In a brief statement to Culture Trip, CSU insisted that the punishment supports the university’s “strong stance against racism as outlined in our Anti-Racism Policy”, but one of Australia’s leading Indigenous advocates doesn’t agree.

“Thinking that the KKK was a fun party moment is just illustrative of the great ignorance too many Australians have towards history and the harm of racism,” says Dr Hannah McGlade, a Nyungar human rights lawyer and academic.

“Slavery and theories of White superiority embraced by KKK led to so many murders of innocent black men, women and children. How do these students think that could ever be a fun moment? They should be ashamed as should their parents.

“The university should have expelled all for what was basically an act of racial hatred, even if it was done in stupidity and ignorance. As they say in law, ignorance of the law is no excuse. The penalty should have been expulsion. Send a message that racism won’t be tolerated.”

Depiction of the massacre of Aboriginal people at Waterloo Creek by British troops on 26 January 1838 © W Walton / Wikimedia Commons

Does Australia have systemically racist policies?

Britain brutally colonised the Australian continent in the late 18th century, decimating the Aboriginal and Torres Strait Islander communities that had lived there for more than 60,000 years — the oldest continuously surviving culture on Earth.
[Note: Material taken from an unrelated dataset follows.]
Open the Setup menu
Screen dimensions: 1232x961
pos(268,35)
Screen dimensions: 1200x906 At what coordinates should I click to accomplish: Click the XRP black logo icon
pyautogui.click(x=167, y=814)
Today, Indigenous people suffer far higher rates of incarceration, domestic violence, sexual assault, and children being removed from their families than the rest of the Australian population. Unlike many other nations with similar colonial pasts, Australia does not have a Treaty with its Indigenous community, and Prime Minister Malcolm Turnbull even rejected a key proposal in last year’s historic Uluru Statement to add an Indigenous advisory council in federal parliament.

Indigenous advocate at a demonstration © Takver / Flickr

Australia’s generation divide

When these issues are debated publicly in Australia, a deep divide emerges. You only need to look at the comments section of Facebook news stories about the CSU dress-up scandal to observe the chasm that splits outraged ‘millennial snowflakes’ and their reactionary Baby Boomer parents bleating “PC gone mad!”.
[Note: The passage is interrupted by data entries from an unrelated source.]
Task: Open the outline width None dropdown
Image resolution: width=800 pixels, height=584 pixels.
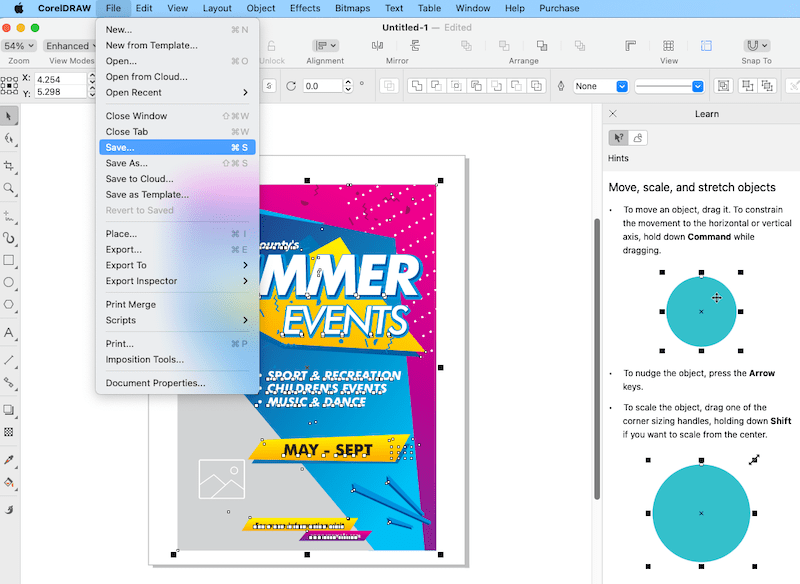Action: 601,86
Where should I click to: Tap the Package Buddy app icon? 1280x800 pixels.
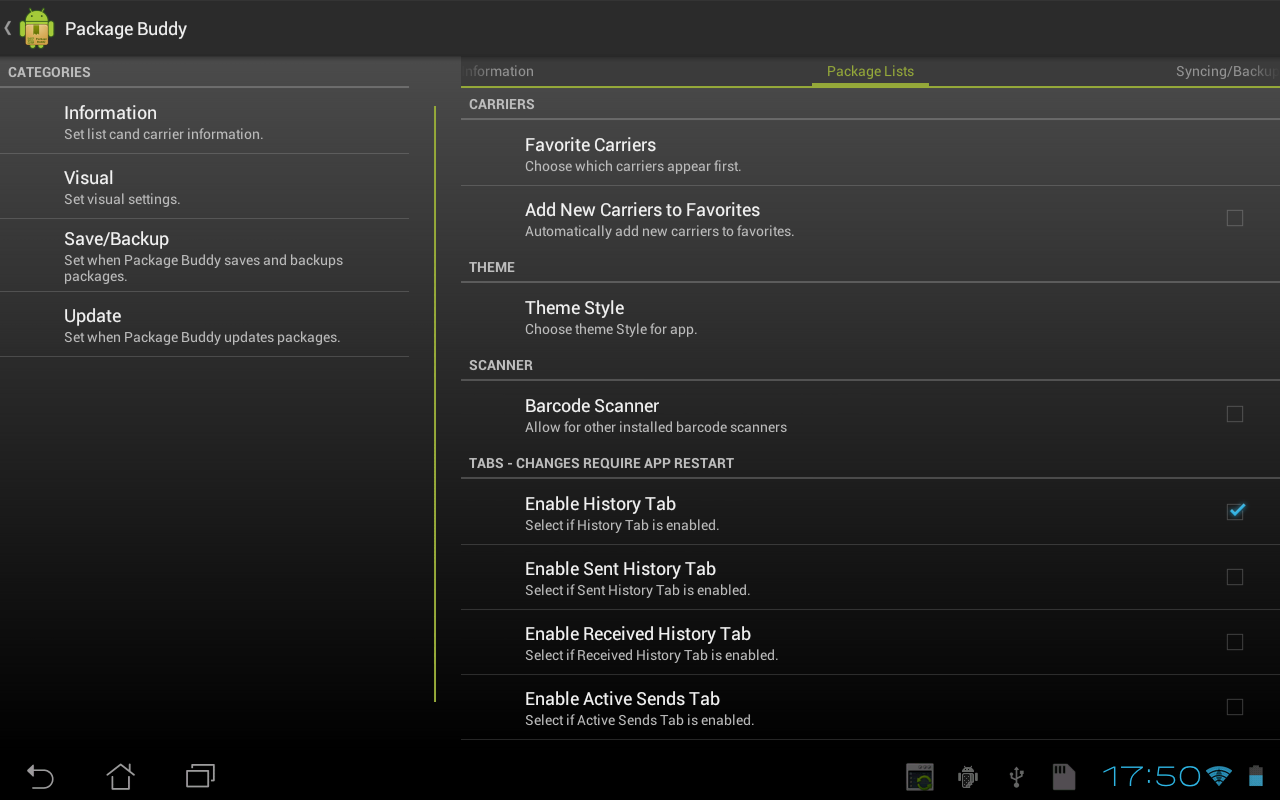[37, 29]
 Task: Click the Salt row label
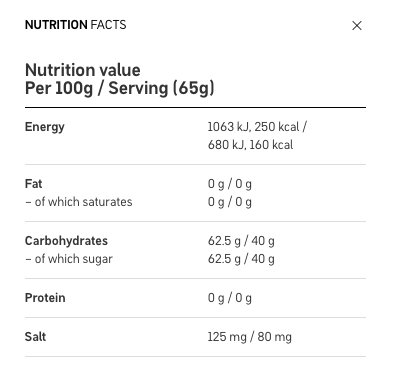click(35, 337)
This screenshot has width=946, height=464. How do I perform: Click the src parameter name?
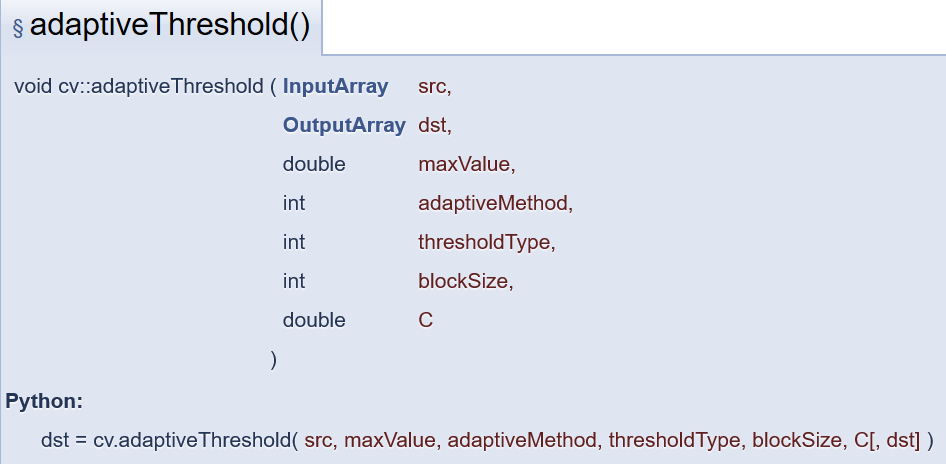click(432, 87)
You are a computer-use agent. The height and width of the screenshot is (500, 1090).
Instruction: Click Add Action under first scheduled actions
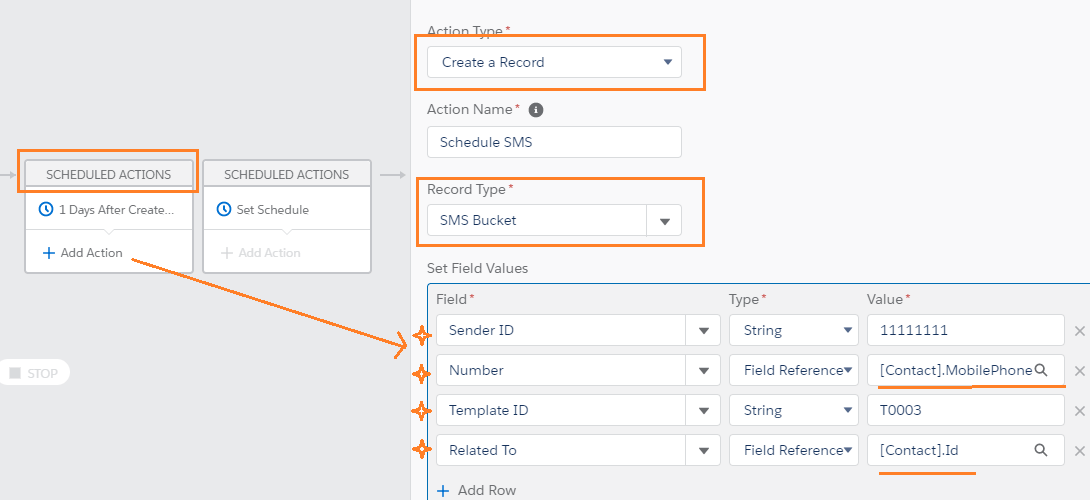click(83, 253)
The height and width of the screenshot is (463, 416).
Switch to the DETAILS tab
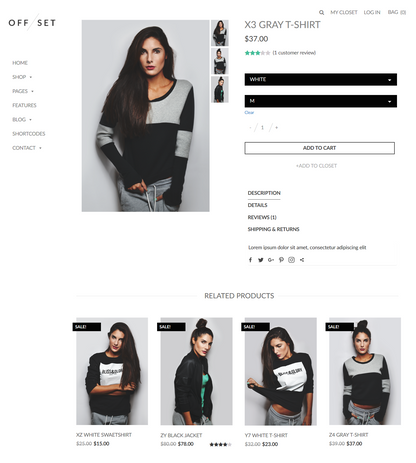257,205
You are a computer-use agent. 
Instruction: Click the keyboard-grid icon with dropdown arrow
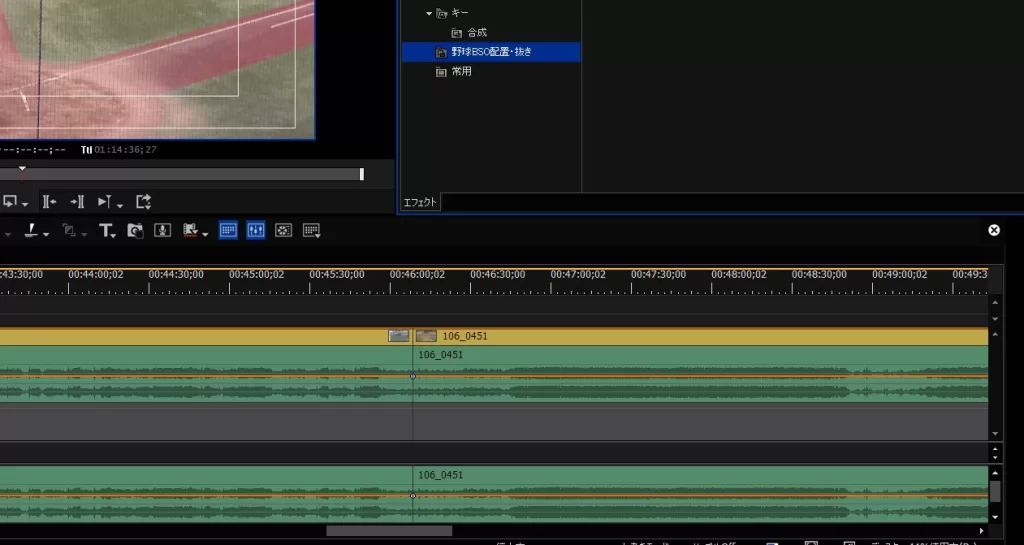(311, 231)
“Some younger generation, more so in the past, are against racism and much less racist than the older generations who were brought up in an era of racial superiority and denigration of Aboriginal people,” Dr McGlade explains.

“That’s not to say there aren’t young people who hold racist views, many do and these are quite evident on social media. At the same time, younger people are also likely to take a stand against racism.”

Racist bumper sticker in Brisbane © Michael Coghlan / Flickr

Is Australia’s future looking more tolerant?

Research compiled by anti-racism charity All Together Now confirms that racial discrimination is still a stain that mars Australian society. Three quarters of Indigenous people regularly experience racism, a third of people cop racism in the workplace, and one in five Aussie residents have been targeted by racial discrimination in the past year.

The good news? An increasingly open-minded generation of millennials. At least the ones who don’t dress in blackface and KKK garb.

“The research seems to show that younger Australians have more tolerant attitudes of people from other racial, cultural and ethnic backgrounds than older Australians,” says All Together Now managing director Priscilla Brice, who also warns that young Aussies shouldn’t take their ‘wokeness’ for granted.

“Millennials should not be complacent about racism. I think racism is one of the biggest social issues Australia needs to address [and] we all have a responsibility to take action on this, regardless of whether we’re Millennials or Gen-X or Baby Boomers or Centenarians!”